Souvenez-vous, Oki, c'est cette jeune Japonaise traumatisée par la mort de son fiancé qui décide de tout plaquer pour venir s'installer en France et y vivre, d'abord comme jeune fille au pair (d'où le sous-titre de la série) puis comme traductrice. Voilà que la Yoko Tsuno de l'édition imaginée par Christian Godard (père, entre autres, de Martin Milan, du Vagabond des Limbes mais aussi de la série Le Cybertueur dans la même collection) se retrouve embarquée dans une sombre affaire de manipulation par un certain Pablo Fontane, dont le nom rappelle étrangement celui de... Paco Rabanne. Ce n'est pas un hasard, puisque Fontane a les traits du styliste, qu'il est dans le métier de la mode et qu'il a... des prémonitions ! En clair, la fameuse prédiction apocalyptique que Paco Rabanne nous avait servie pour l'an 2000 -et qui a beaucoup fait parler de lui- aura fait germer cette histoire dans le cerveau du scénariste. Il faut dire que l'affaire est tout à fait plausible (même s'il y a certains éléments dont je ne peux vérifier la pertinence, comme par exemple la santé financière du groupe Rabanne) et que la petite Oki a tout à fait le profil de l'emploi. On y retrouve son protecteur, le gentil flic Lambert Lambert, dans un rôle qui lui va, lui aussi, à merveille. Bref, tout ça fonctionne bien. C'est du Bulle Noire, c'est-à-dire, du polar populaire. De la série B en BD, quoi. On a pas envie tous les jours de lire du Felipe Cava ou du Dave Mc Kean, non ? Alors, même si ça reste en-dessous de ce que fait Jean-Charles Kraehn, et même si le dessin de Juszezak reste le principal handicap de la série, c'est l'occasion d'un gentil défoulement.

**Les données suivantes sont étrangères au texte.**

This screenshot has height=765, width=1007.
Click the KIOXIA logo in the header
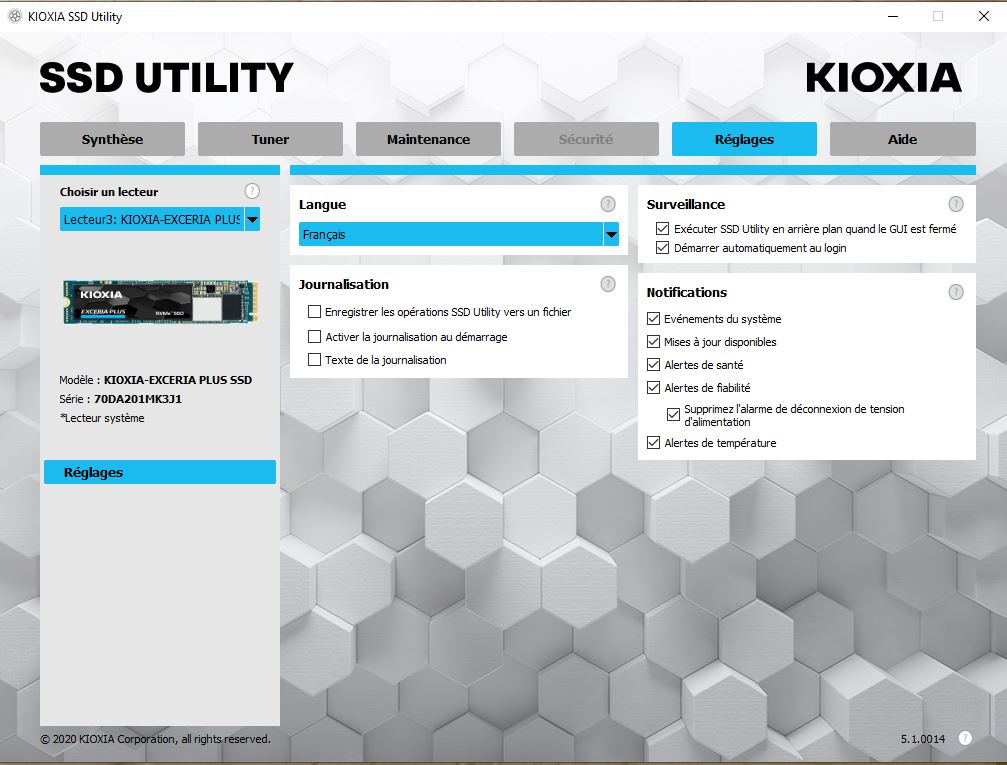(x=883, y=78)
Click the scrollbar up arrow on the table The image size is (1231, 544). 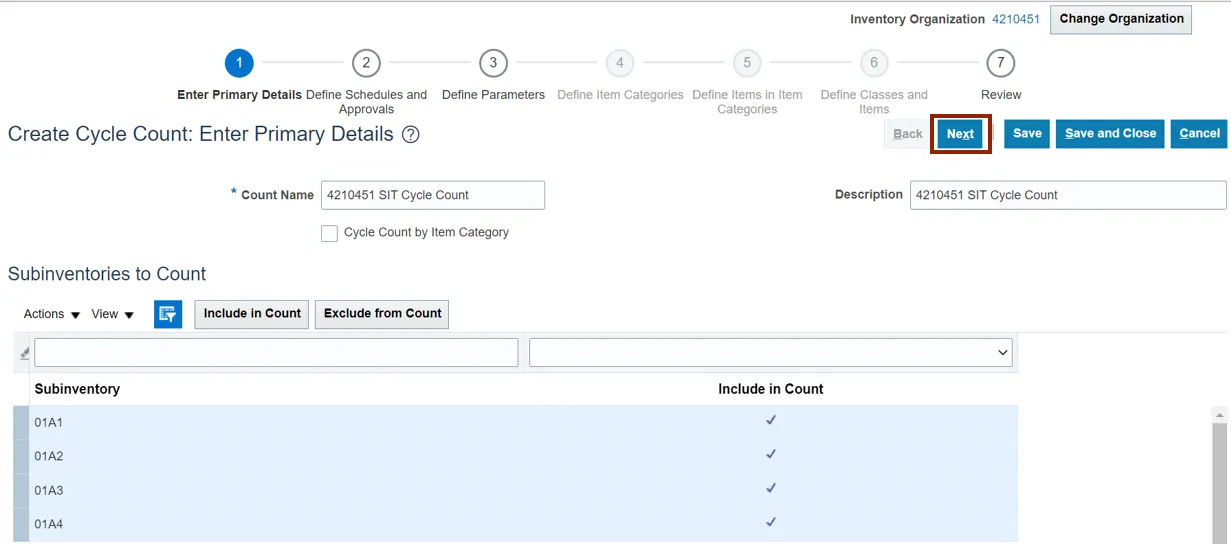tap(1219, 415)
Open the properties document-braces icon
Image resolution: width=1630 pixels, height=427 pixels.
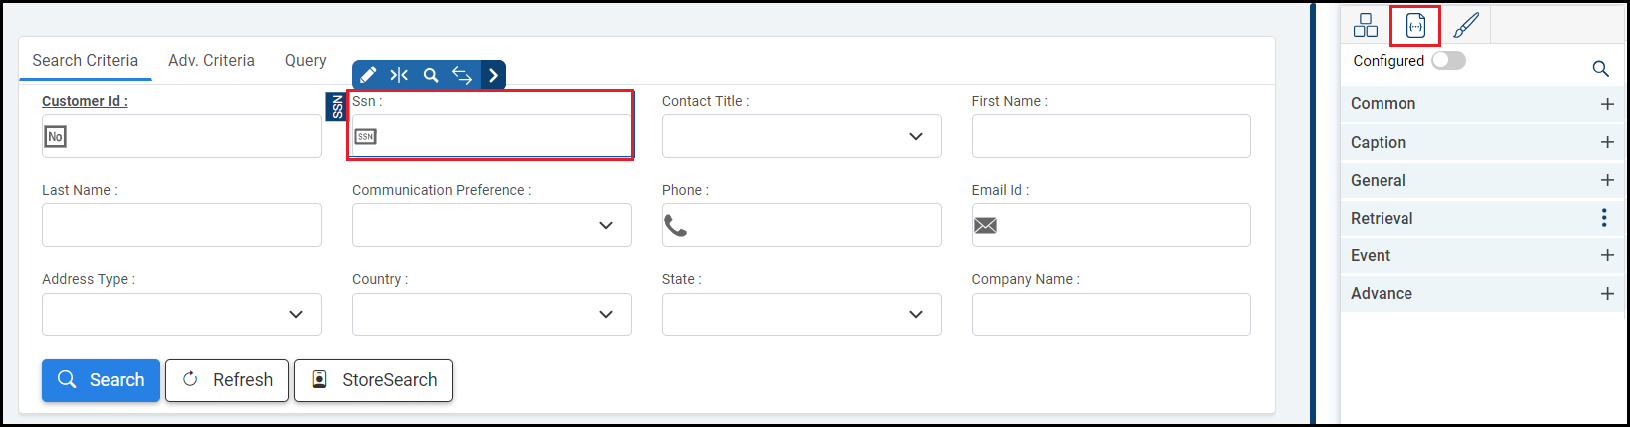point(1415,25)
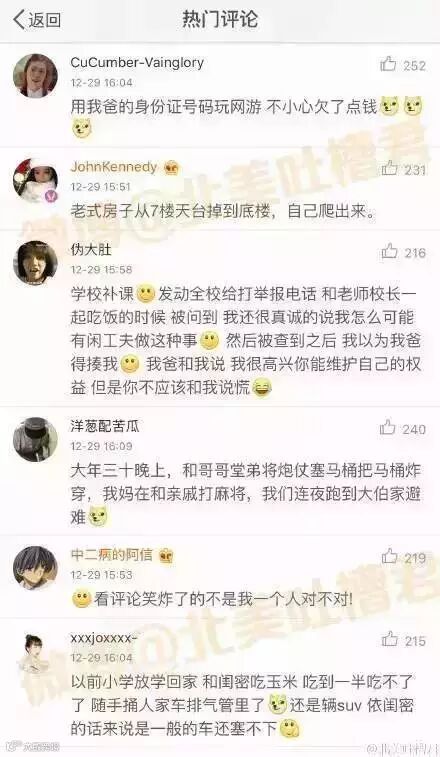Open 洋葱配苦瓜's avatar image
This screenshot has width=440, height=757.
point(35,439)
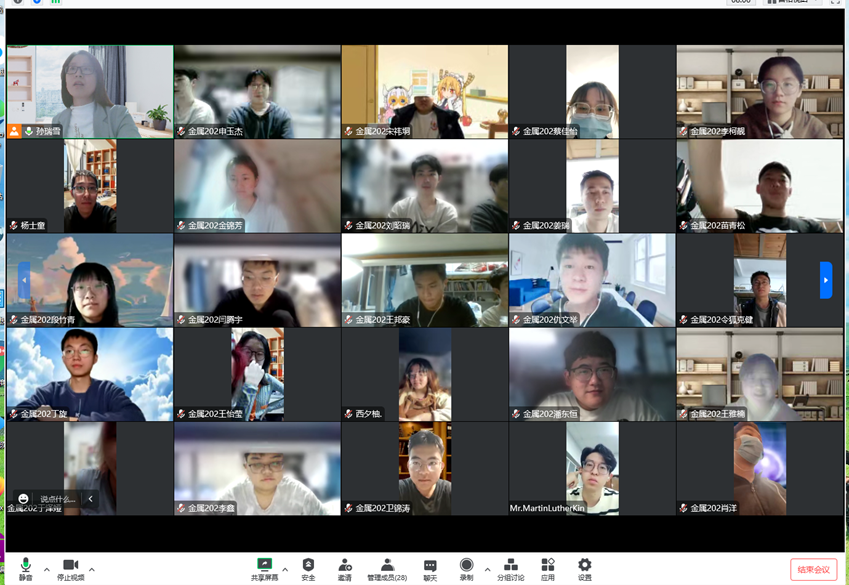Click the 邀请 (Invite) icon

[x=345, y=567]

Baraka la cata (Choco) par Thierry Bellefroid
"Baraka la cata", une aventure de Choco. Par De Brab et Zidrou. Chez Casterman.

Carine de Brabanter ne se contente pas d'avoir relancé « Sac à puces » aux éditions Dupuis. Forte de son trait rond et chatoyant, elle aborde cette nouvelle série enfantine plus onirique qui lui réussit admirablement. De Brab propose en effet aux plus jeunes un dessin dépouillé, extrêmement clair et en même temps très poétique qui va à ravir à cette histoire animalière placée dans le contexte du cirque. Les personnages imaginés par Zidrou sont excellents, à commencer par le « héros », un petit garçon du nom de Choco qui rêve de monter sur la scène pour faire des numéros avec son papa, regrette le temps où celui-ci et sa maman étaient ensemble (désormais, il passe la semaine dans la roulotte de sa maman et retourne le w-e dix mètres plus loin, dans celle que son papa partage avec une nouvelle partenaire), et est secrètement amoureux de sa « soeur de divorce » comme il appelle la fille de sa belle-maman. L'aventure exalte des thèmes merveilleux, mais aussi celui de l'amitié. Choco est un peu trouillard, ça ne le rend que plus sympathique et plus crédible. Mais quand il faut défendre une cause qui en vaut la peine, il s'appuie sur la sagesse de Madame Ku-Hi (comme Q.I, quoi), la puce savante, et sur la fougue de son amoureuse, Lola Sparadrap (fille de Carmina Burana, une référence que seuls les parents comprendront...). Bref, tout cela est frais, bien emmené, et ma foi, peut ravir un public d'adultes un rien nostalgiques en plus des enfants eux-mêmes.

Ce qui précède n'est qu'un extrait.